_DATA EXTRACT_
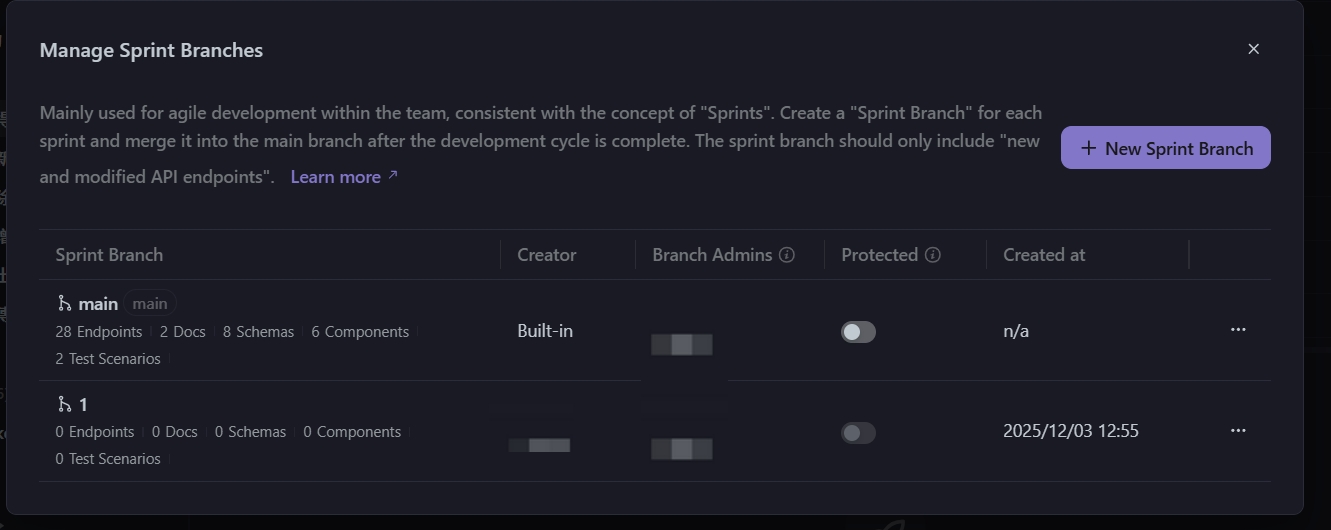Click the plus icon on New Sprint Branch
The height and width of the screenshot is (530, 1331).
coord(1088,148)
...
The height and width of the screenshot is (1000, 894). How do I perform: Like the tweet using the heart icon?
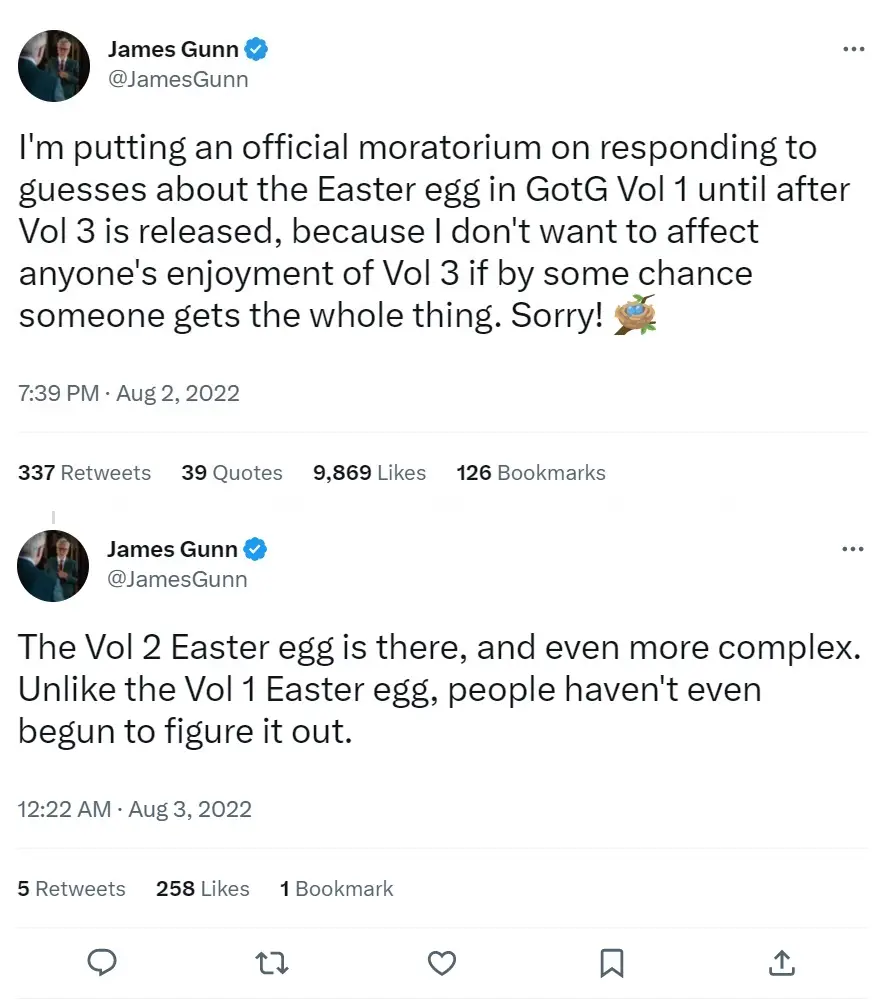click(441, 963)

_YOUR OBJECTIVE_
Format everything from the line containing "The height and width of the screenshot is (1000, 894)." down to the line containing "click(441, 963)" as a Markdown table with two columns, Number and Line. Skip any blank lines and leave out the pictures.

_EXERCISE ANSWER_
| Number | Line |
|---|---|
| 1 | The height and width of the screenshot is (1000, 894). How do I perform: Like the tweet using the heart icon? |
| 2 | click(441, 963) |